Task statement – Every entry must be transcribed exactly. Pictures are not part of the copy.

Available data section start

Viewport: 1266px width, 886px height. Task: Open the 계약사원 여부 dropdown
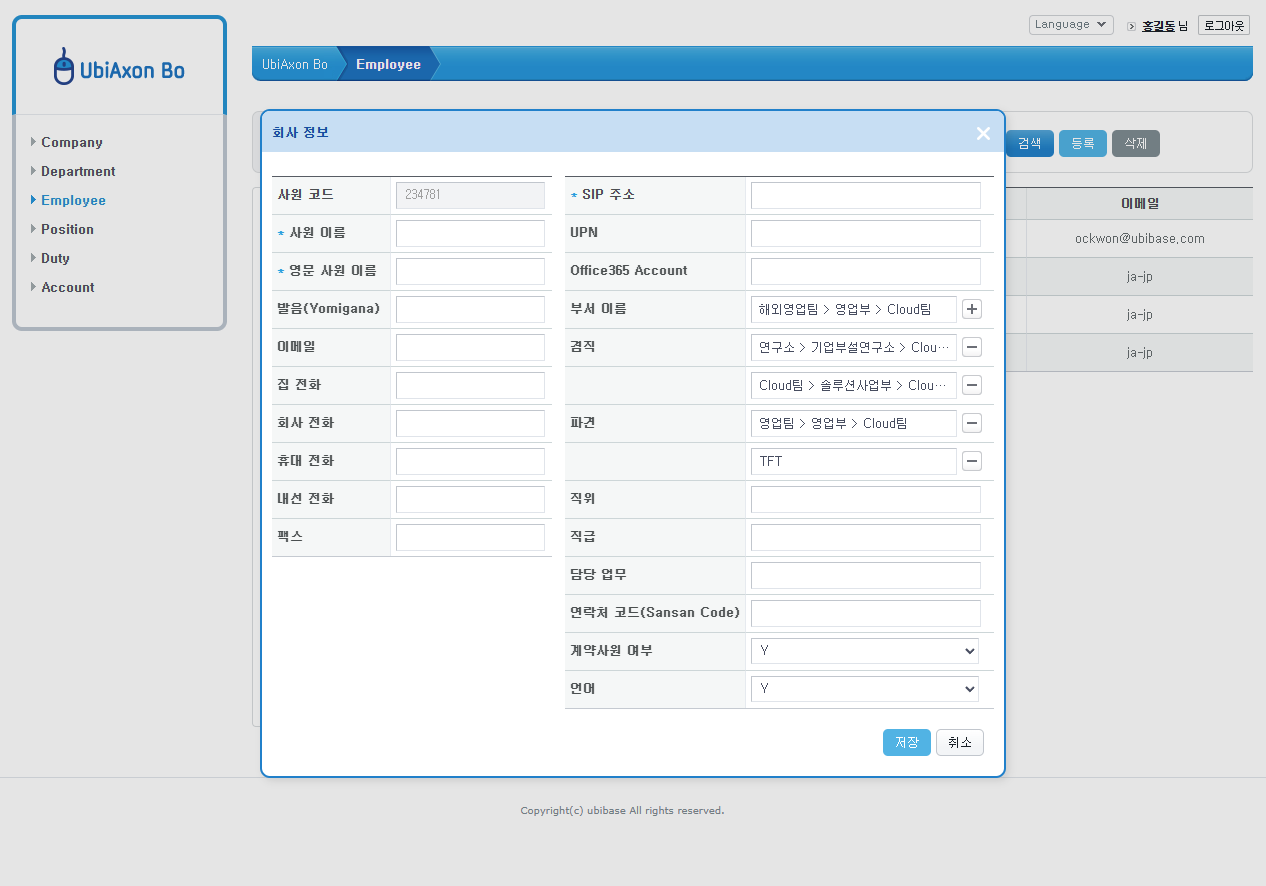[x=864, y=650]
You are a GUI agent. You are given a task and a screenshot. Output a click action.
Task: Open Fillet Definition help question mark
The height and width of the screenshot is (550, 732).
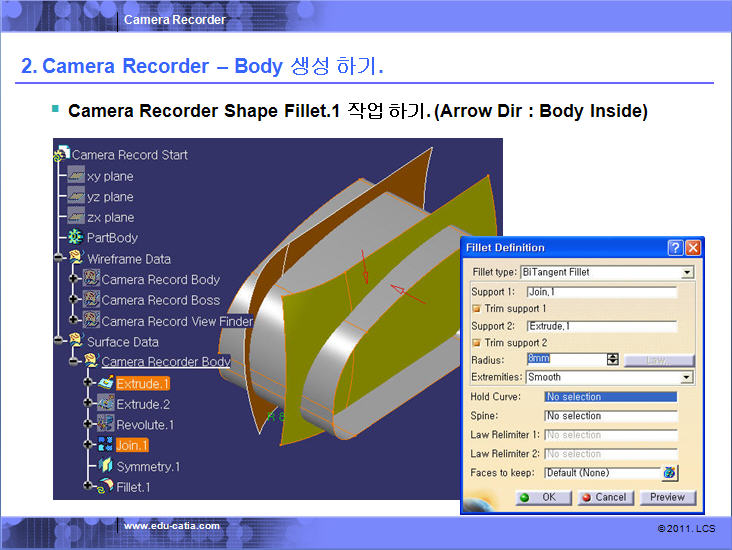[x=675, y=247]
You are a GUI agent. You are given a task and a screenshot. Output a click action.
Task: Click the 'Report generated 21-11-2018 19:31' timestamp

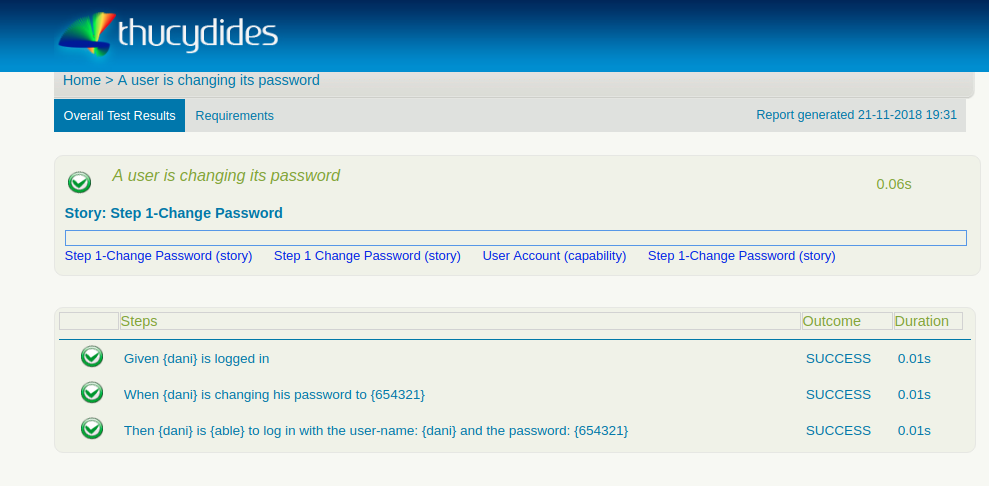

Available data section end

Result of this task –
Viewport: 1266px width, 886px height. Task: Open the 계약사원 여부 dropdown
[x=864, y=650]
You are a GUI agent. You are given a task and a screenshot. Output a click action.
Task: Open Fillet Definition help question mark
The height and width of the screenshot is (550, 732).
[x=675, y=247]
You are a GUI agent. You are given a task and a screenshot. Output a click action.
Task: Click the 'Report generated 21-11-2018 19:31' timestamp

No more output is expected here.